Arya terkejut dan langsung menyembunyikan foto Wilda. Ia menoleh ke arah Agustine dengan wajah bersalah.
"Maaf, Sayang. Aku hanya..." kata Arya dengan nada gugup.
"Hanya apa? Hanya masih mencintai dia?" potong Agustine dengan nada tinggi.
Arya terdiam. Ia tidak bisa menjawab pertanyaan Agustine.
"Arya, kita sudah menikah. Kamu harus mulai menerima aku sebagai istrimu," kata Agustine dengan nada tegas.
"Aku tahu, Sayang. Aku sedang berusaha," jawab Arya dengan nada lirih.
"Berusaha? Sampai kapan kamu akan terus berusaha? Sampai kapan aku harus hidup di bawah bayang-bayang Wilda?" kata Agustine dengan nada yang semakin tinggi.
"Agustine, tolong mengerti perasaanku," kata Arya dengan nada memohon.
"Mengerti? Aku sudah cukup mengerti perasaanmu. Aku sudah cukup sabar menunggu kamu melupakan Wilda," kata Agustine dengan nada marah.
"Aku mohon, beri aku waktu," kata Arya dengan nada putus asa.
"Waktu? Waktu sudah terlalu banyak yang aku berikan untukmu. Sekarang, aku ingin kamu fokus padaku. Aku ingin kamu mencintaiku seperti kamu mencintai Wilda," kata Agustine dengan nada menuntut.
"Kalau begitu, buktikan padaku. Tunjukkan kalau kamu benar-benar mencintaiku," kata Agustine dengan nada menantang.
Arya menatap Agustine dengan tatapan yang penuh arti. Ia kemudian memeluk istrinya erat.
"Aku mencintaimu, Agustine," kata Arya dengan nada yang tulus.
Agustine tersenyum. Ia merasa bahagia karena akhirnya Arya mengakui cintanya.
"Aku juga mencintaimu, Arya," kata Agustine dengan nada yang sama.
Keduanya kemudian berciuman dengan mesra. Mereka berdua berharap, cinta mereka akan semakin tumbuh dan berkembang.
Namun, di dalam hati Arya, masih tersimpan bayangan Wilda. Ia masih belum bisa melupakan wanita yang telah menemaninya selama bertahun-tahun.

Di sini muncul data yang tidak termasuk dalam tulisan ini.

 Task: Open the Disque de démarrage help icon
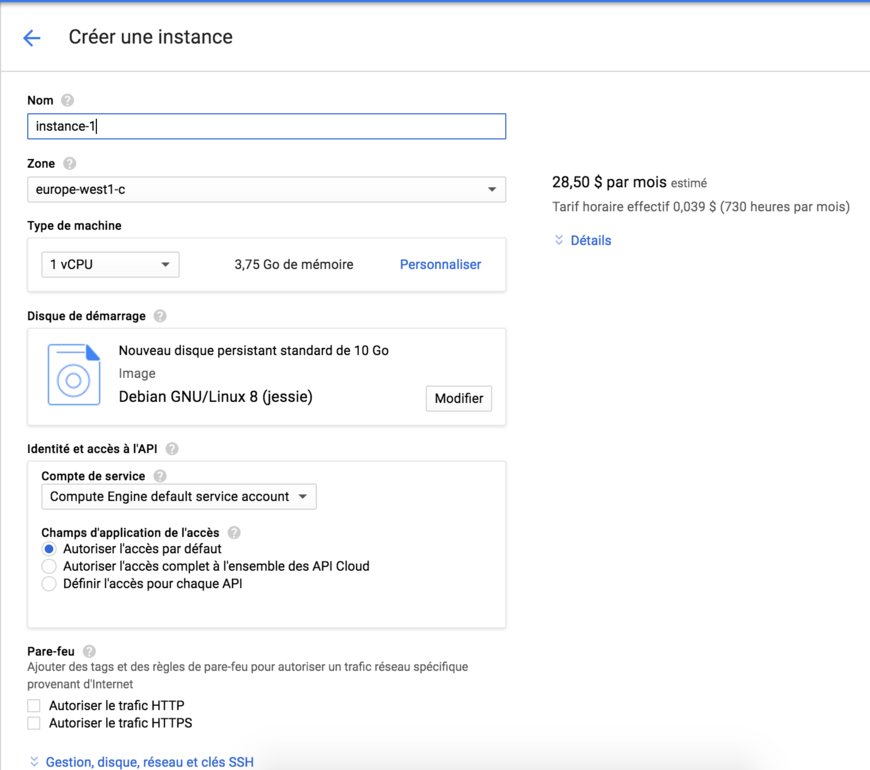click(x=159, y=316)
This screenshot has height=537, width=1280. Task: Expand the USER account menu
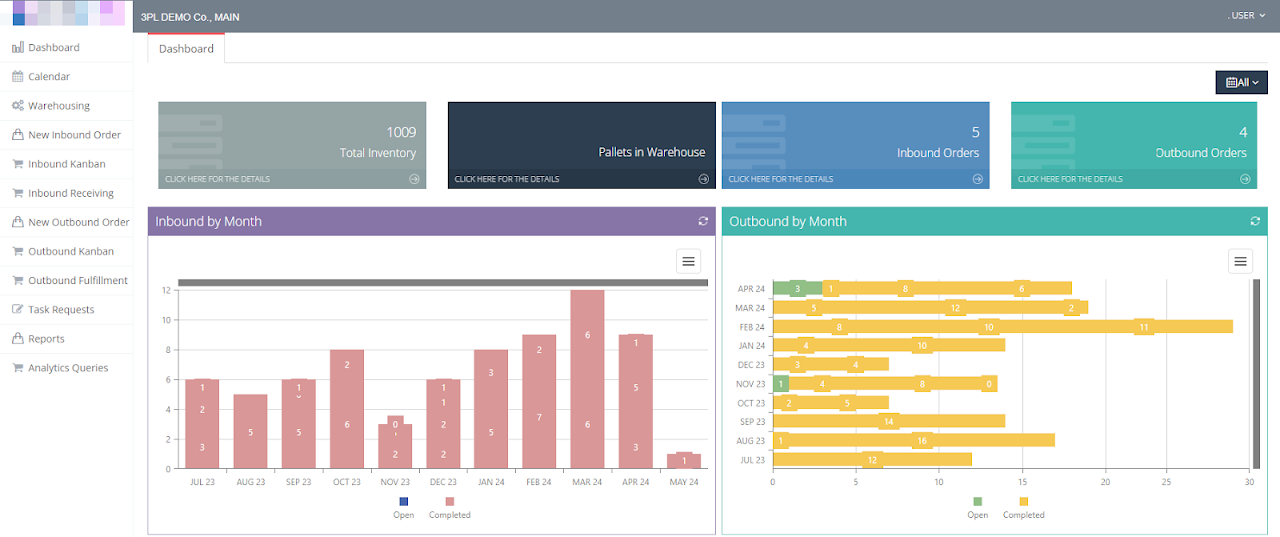click(1246, 16)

"Apakah aku bisa benar-benar mencintai Agustine?" tanya Arya dalam hati.
****
Beberapa waktu kemudian, takdir mempertemukan Zulaikha dengan Wilda dan Nurjannah di sebuah pusat perbelanjaan. Zulaikha yang melihat kedua wanita itu, tidak bisa menyembunyikan rasa bencinya. Dengan langkah angkuh, ia menghampiri Wilda dan Nurjannah.
"Lihatlah, siapa yang saya temui," kata Zulaikha dengan nada sinis. "Mantan menantu yang sudah tidak laku dan ibunya yang miskin."

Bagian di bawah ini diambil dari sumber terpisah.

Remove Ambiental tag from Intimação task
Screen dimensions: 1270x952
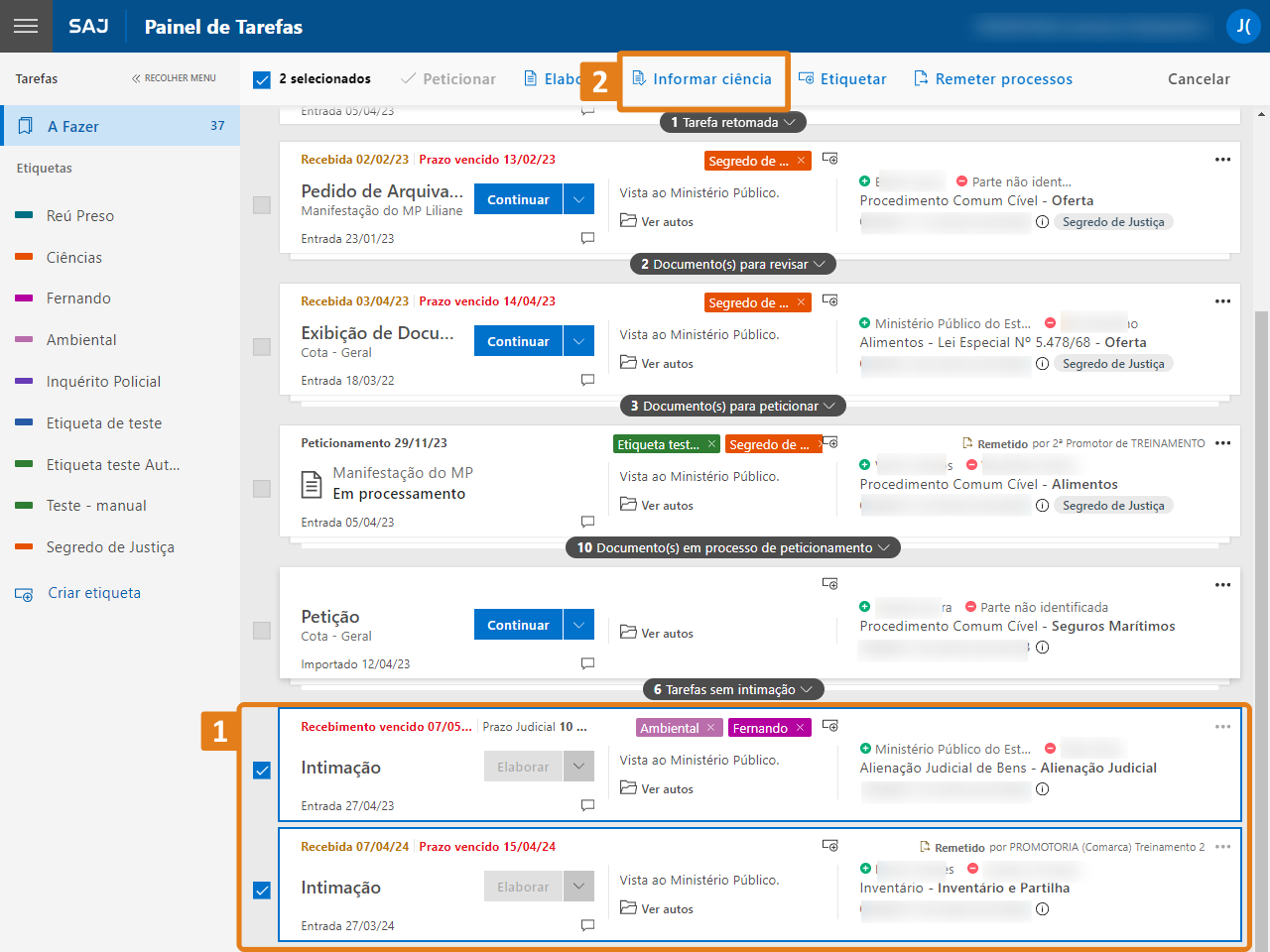tap(710, 728)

Wilda dan Nurjannah hanya bisa terdiam mendengar hinaan dari Zulaikha. Mereka sudah terbiasa dengan perlakuan kasar dari mantan mertua Wilda itu.
"Kamu jangan sombong, Zulaikha," kata Nurjannah dengan nada tenang. "Rezeki itu sudah diatur oleh Allah SWT. Jangan ?menyombongkan diri seolah-olah kamu yang paling kaya."

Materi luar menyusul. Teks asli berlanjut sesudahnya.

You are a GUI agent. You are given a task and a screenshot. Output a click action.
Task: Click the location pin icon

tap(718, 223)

"Sudah miskin, mandul pula. Pantas saja Arya menceraikan kamu," kata Zulaikha dengan nada yang semakin merendahkan.
Wilda yang mendengar hinaan Zulaikha, tidak bisa menahan air matanya. Ia merasa sangat malu dan sakit hati dengan perkataan mantan mertuanya itu.
"Ibu, sudah, Bu," kata Wilda sambil menahan tangisnya. "Jangan diladeni orang seperti ini."
"Tidak bisa, Wilda," kata Nurjannah. "Ibu tidak akan membiarkan dia menghina kamu seperti ini."
Nurjannah kemudian menatap Zulaikha dengan tatapan tajam.
"Zulaikha, kamu jangan Seenaknya menghina anak saya," kata Nurjannah dengan nada marah. "Kamu juga pernah merasakan hidup susah. Jadi, jangan menyombongkan diri seolah-olah kamu yang paling kaya."
Zulaikha terdiam mendengar perkataan Nurjannah. Ia merasa malu karena aibnya diungkit oleh mantan mertuanya itu.
"Sudahlah, Bu. Tidak usah diperpanjang lagi," kata Wilda sambil menarik tangan ibunya. "Ayo, Bu, kita pergi dari sini."
Nurjannah akhirnya mengikuti ajakan Wilda. Mereka berdua meninggalkan Zulaikha dengan perasaan sakit hati dan kecewa.
"Awas kamu kalau berani mengganggu anak saya lagi," kata Nurjannah sebelum pergi.
Zulaikha hanya bisa terdiam dan menatap kepergian Wilda dan Nurjannah dengan tatapan sinis. Ia masih tidak terima dengan kenyataan bahwa ia harus berurusan dengan mantan menantunya itu.
"Saya pasti akan membalas perbuatan mereka," gumam Zulaikha dalam hati. "Saya tidak akan membiarkan mereka hidup bahagia."
Zulaikha kemudian pergi dari tempat itu dengan perasaan marah dan dendam. Ia berjanji akan membuat hidup Wilda dan Nurjannah menderita.